Foi por este motivo que optamos, ainda no comando da SMMA, pela adoção de uma série de medidas importantes entre 2014 e 2016 visando a conservação do patrimônio ambiental do Município, como o mapeamento de áreas com potencial para conservação, a regulamentação do sistema de gestão da APA da Lagoa Verde, a formação de agentes ambientais e o início dos estudos para a criação de Unidade de Conservação nas Dunas Costeiras. Para tanto, foi fundamental a parceria com instituições como a FURG e o ICMBio, e com a sociedade civil organizada, especialmente com o NEMA e a KAOSA. Também criamos um grupo de estudos dentro da SMMA para regulamentar o Sistema Municipal de Unidades de Conservação e ingressamos com representação no Ministério Público para cobrar a reversão das compensações decorrentes do licenciamento ambiental estadual para o Município, tal qual comando expresso do art. 36, § 3º, da Lei 9985/2000. Tal legado ficou para o futuro da cidade e espero que renda frutos.
É importante ressaltar que tais iniciativas precisam de reforço, pois a riqueza ambiental não apenas de Rio Grande, mas de toda a Região Sul, com destaque, também, para Pelotas, São José do Norte e Santa Vitória do Palmar é muito grande.
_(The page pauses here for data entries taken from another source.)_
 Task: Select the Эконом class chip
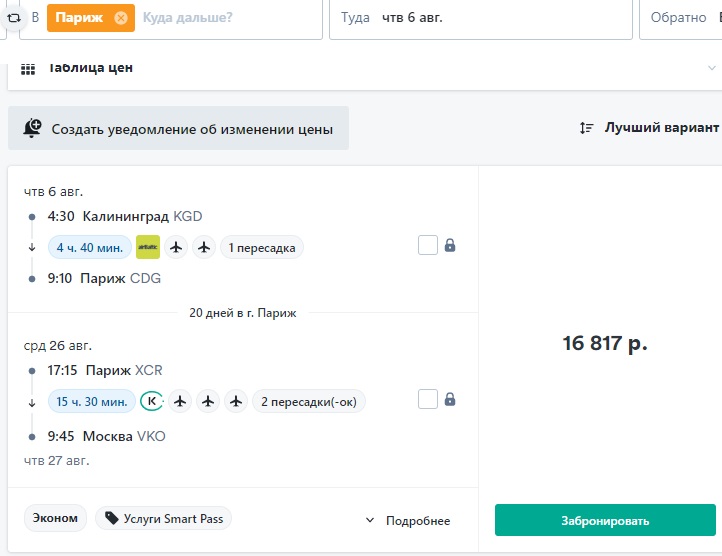pos(55,518)
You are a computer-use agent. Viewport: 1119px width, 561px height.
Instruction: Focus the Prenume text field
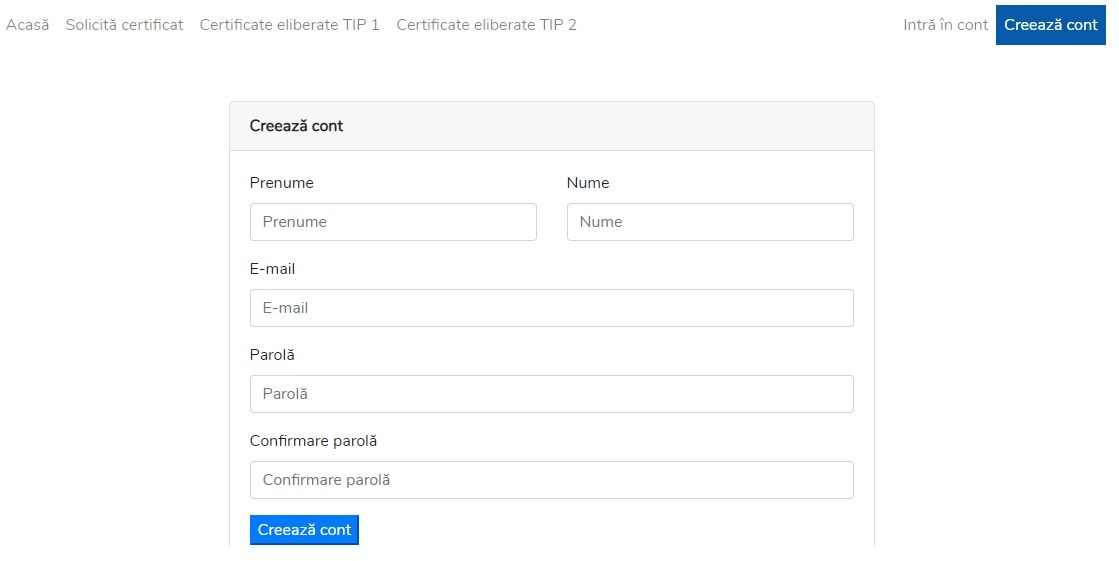[x=393, y=222]
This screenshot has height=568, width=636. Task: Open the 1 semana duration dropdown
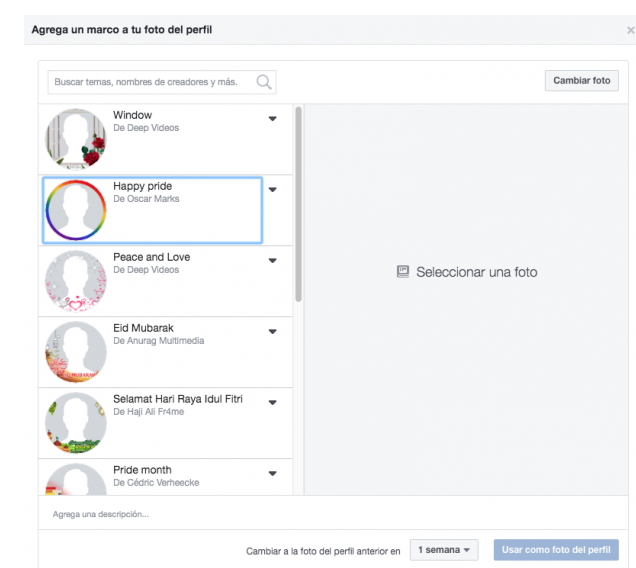click(444, 550)
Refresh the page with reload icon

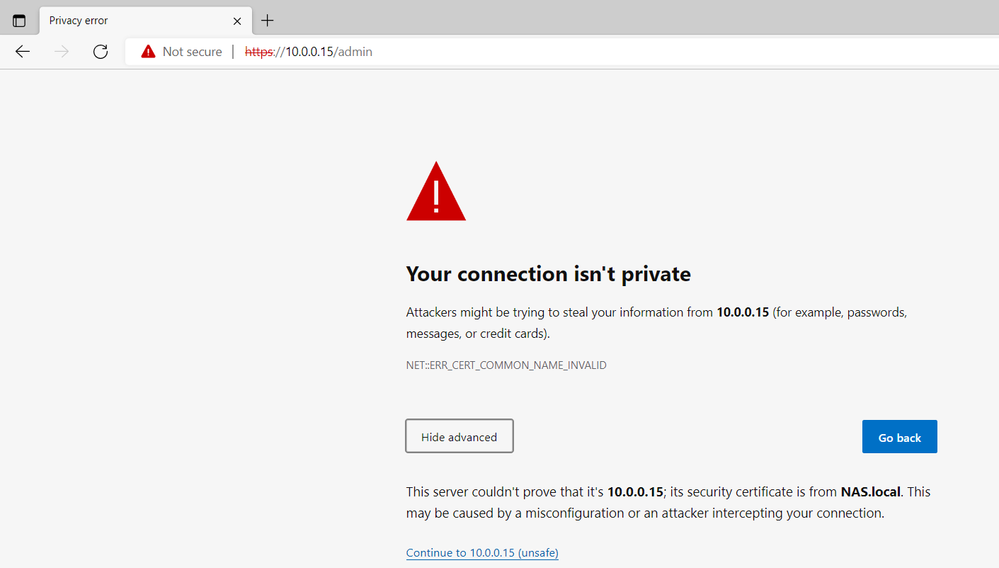tap(100, 52)
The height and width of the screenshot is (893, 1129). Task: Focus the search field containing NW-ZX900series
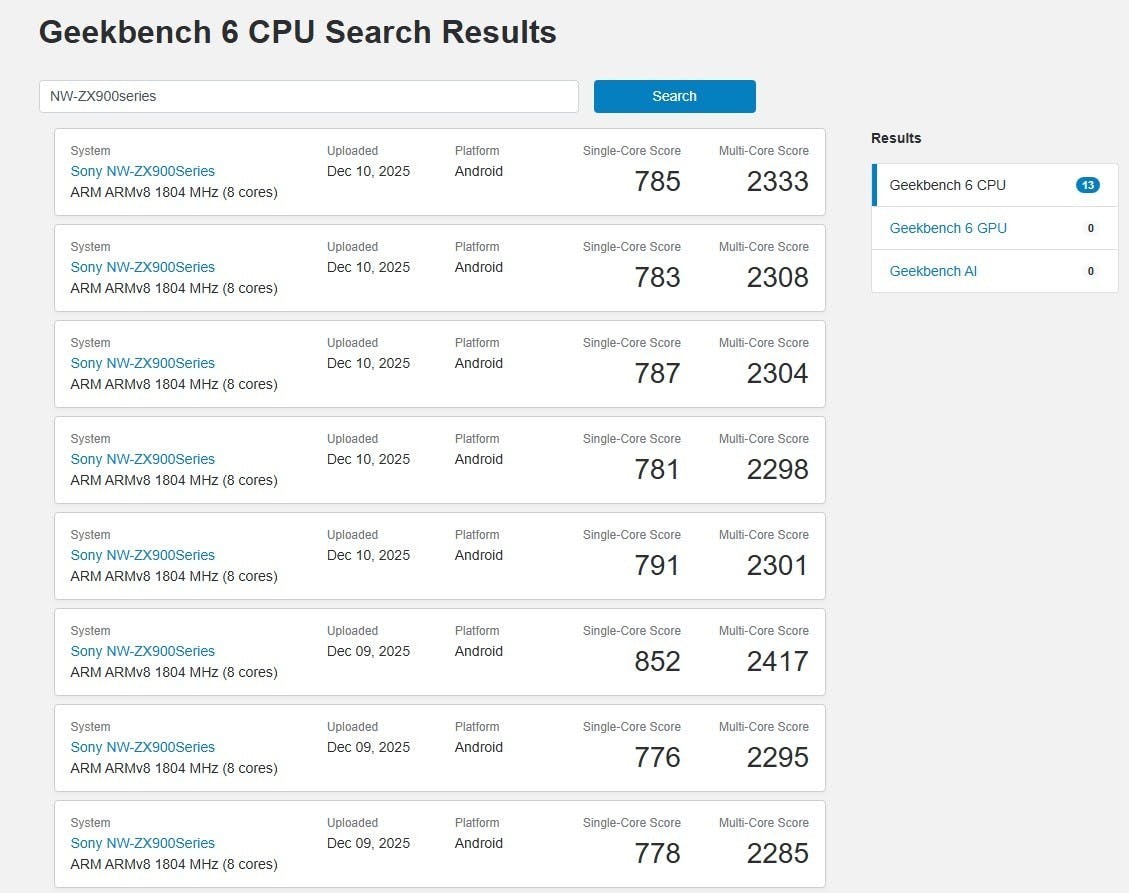[x=308, y=96]
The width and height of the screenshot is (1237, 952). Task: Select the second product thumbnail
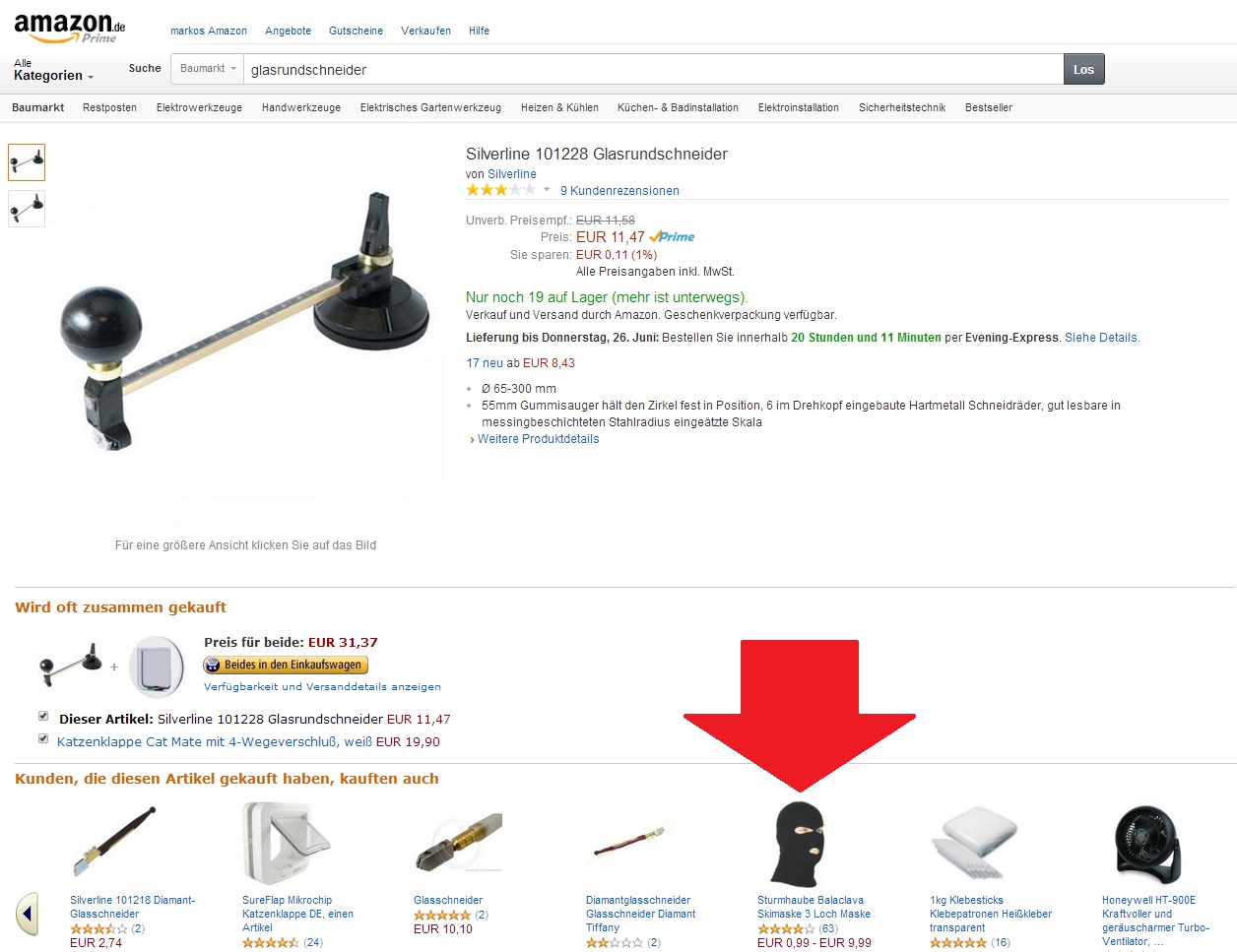(27, 208)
Se em Rio Grande existem três unidades de conservação, Taim, Maçarico e Lagoa Verde, sendo a última uma rara área protegida no meio urbano, em São José do Norte com duas unidades (Molhe Leste e Lagoa do Peixe), e Pelotas o esquecido Parque do Totó, todas com grande importância. Entre Santa Vitória do Palmar e Rio Grande temos o território do Albardão, espaço destinado à reprodução de diversas espécies, inclusive migratórias, além de beleza paisagística única, e que também merece a sua conversão em Parque Nacional.
Infelizmente, enquanto o conservadorismo e a cegueira política e econômica de alguns setores contrários à política ambiental continuar predominando, a tendência é que a nossa região continue perdendo um potencial gigante para a geração de trabalho, renda e qualidade de vida para toda a população, sem contar o desaparecimento de uma imensa biodiversidade ainda pouco conhecida.
Sandro Ari Andrade de Miranda, advogado, mestre em ciências sociais, ex-Secretário de Meio Ambiente de Rio Grande.